Last modified January 15, 2010
What are the criteria for defining a CDS as a real protein, i.e. for inclusion in UniProtKB?
Most protein sequences are derived from translations of CoDing Sequence (CDS) derived from gene predictions. A CoDing Sequence (CDS) is a region of DNA or RNA whose sequence determines the sequence of amino acids in a protein. It should not be mixed up with an Open Reading Frame (ORF), which is a series of DNA codons that does not contain any STOP codons. All CDS are ORFs, but not all ORFs are CDS...
Some of the predicted CDSs exhibit strong sequence similarity to known proteins in closely related species. For other proteins there is experimental evidence, such as Edman sequencing, clear identification by mass spectrometry (MSI), X-ray or NMR structure, detection by antibodies, etc. However, for some other proteins, there is no evidence at all. To indicate these different levels of evidence for the existence of a protein, we have introduced the PE (Protein Existence) line (see the protein existence criteria).
Note that the PE line does not describe the accuracy or correctness of a sequence displayed in UniProtKB, but the evidence for the existence of a protein. It may happen that the protein sequence is not entirely accurate, especially for sequences derived from gene predictions from genomic sequences.
What are UniProtKB's criteria for defining a CDS as 'not a real protein'?
Gene prediction performance largely depends on current biological knowledge. We use bioinformatics tools to align the proposed CDS with the latest version of nucleic acid sequences (genomic and RNA/ESTs). We sometimes suggest that proposed CDS or ORFs are incorrectly predicted protein sequences.

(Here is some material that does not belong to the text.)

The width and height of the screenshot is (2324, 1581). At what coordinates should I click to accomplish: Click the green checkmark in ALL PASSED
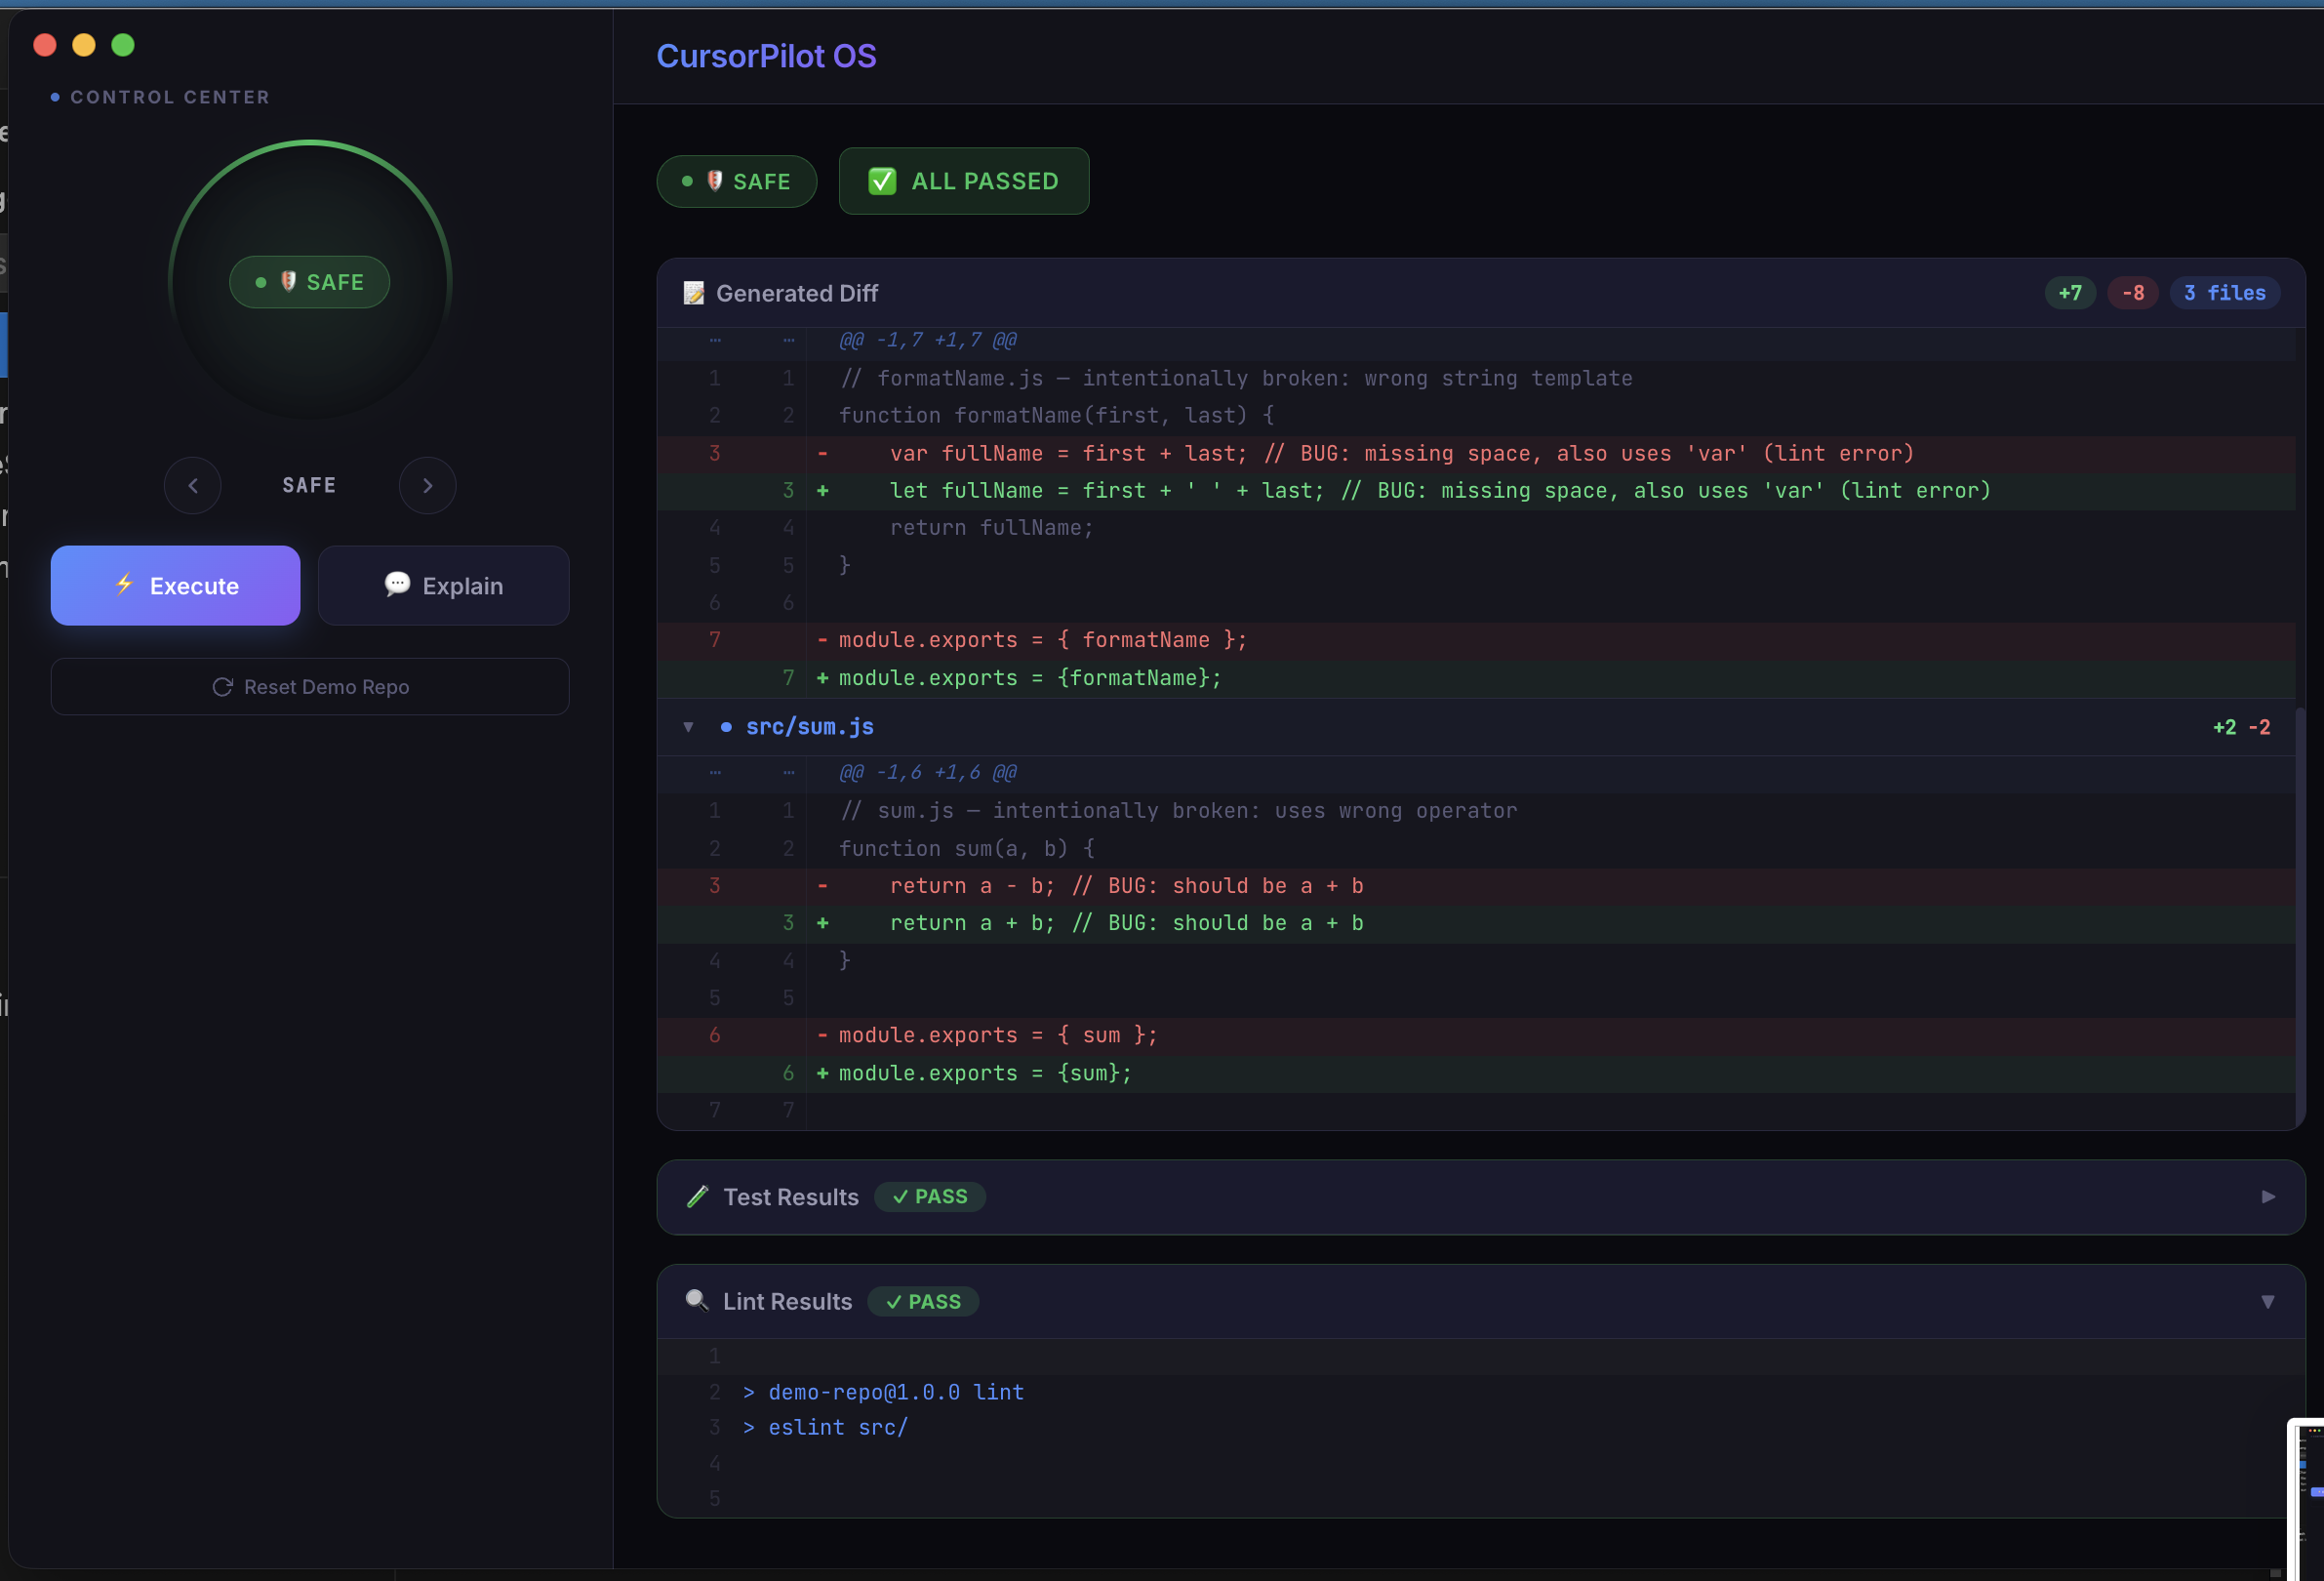(x=881, y=181)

Our evidence can include the presence of new longer or shorter RNAs (fused or split predicted gene(s)), absence of RNA (even in other species), and/or wrong intron/exon boundaries (in Eukaryota). Some other protein sequences may have been identified as pseudogenes in the literature. When there is enough evidence that these CDSs are not real proteins, we remove them from UniProtKB.